REQUEST: Rewrite the part of the listing starting at the line that contains "Open the profile picture of 其原有沙" and ending at the line that contains "Open the 1,932", putting "image" wherever "screenshot" appears and leaving everything else the same. Give only those lines.

EXTRACTED DATA:
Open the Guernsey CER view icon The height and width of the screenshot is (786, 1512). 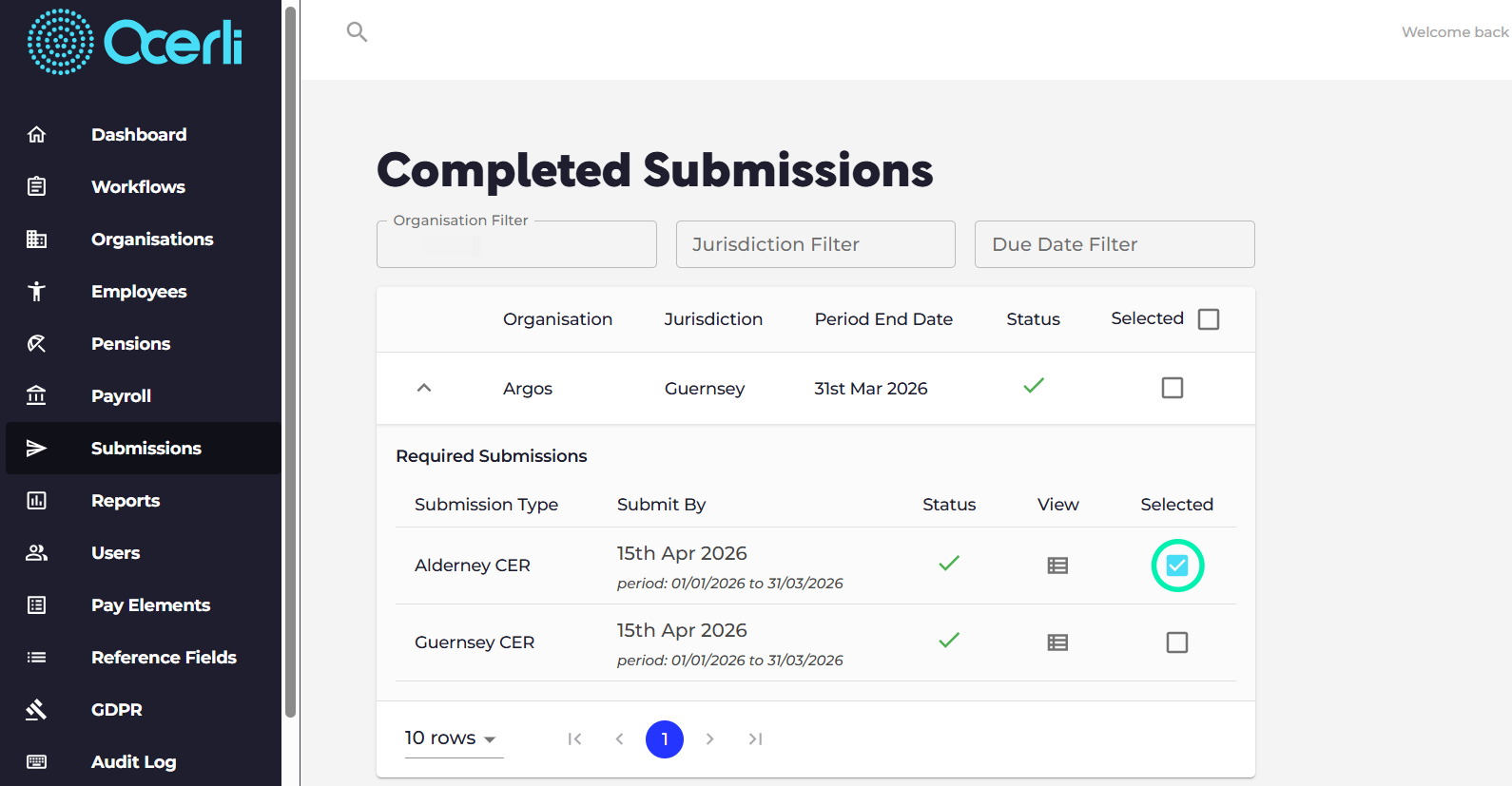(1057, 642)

--

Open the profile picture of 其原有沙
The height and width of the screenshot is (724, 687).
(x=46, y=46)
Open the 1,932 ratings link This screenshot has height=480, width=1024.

WRITTEN SOLUTION:
Open the profile picture of 其原有沙
The height and width of the image is (724, 687).
(x=46, y=46)
Open the 1,932 ratings link This image has height=480, width=1024.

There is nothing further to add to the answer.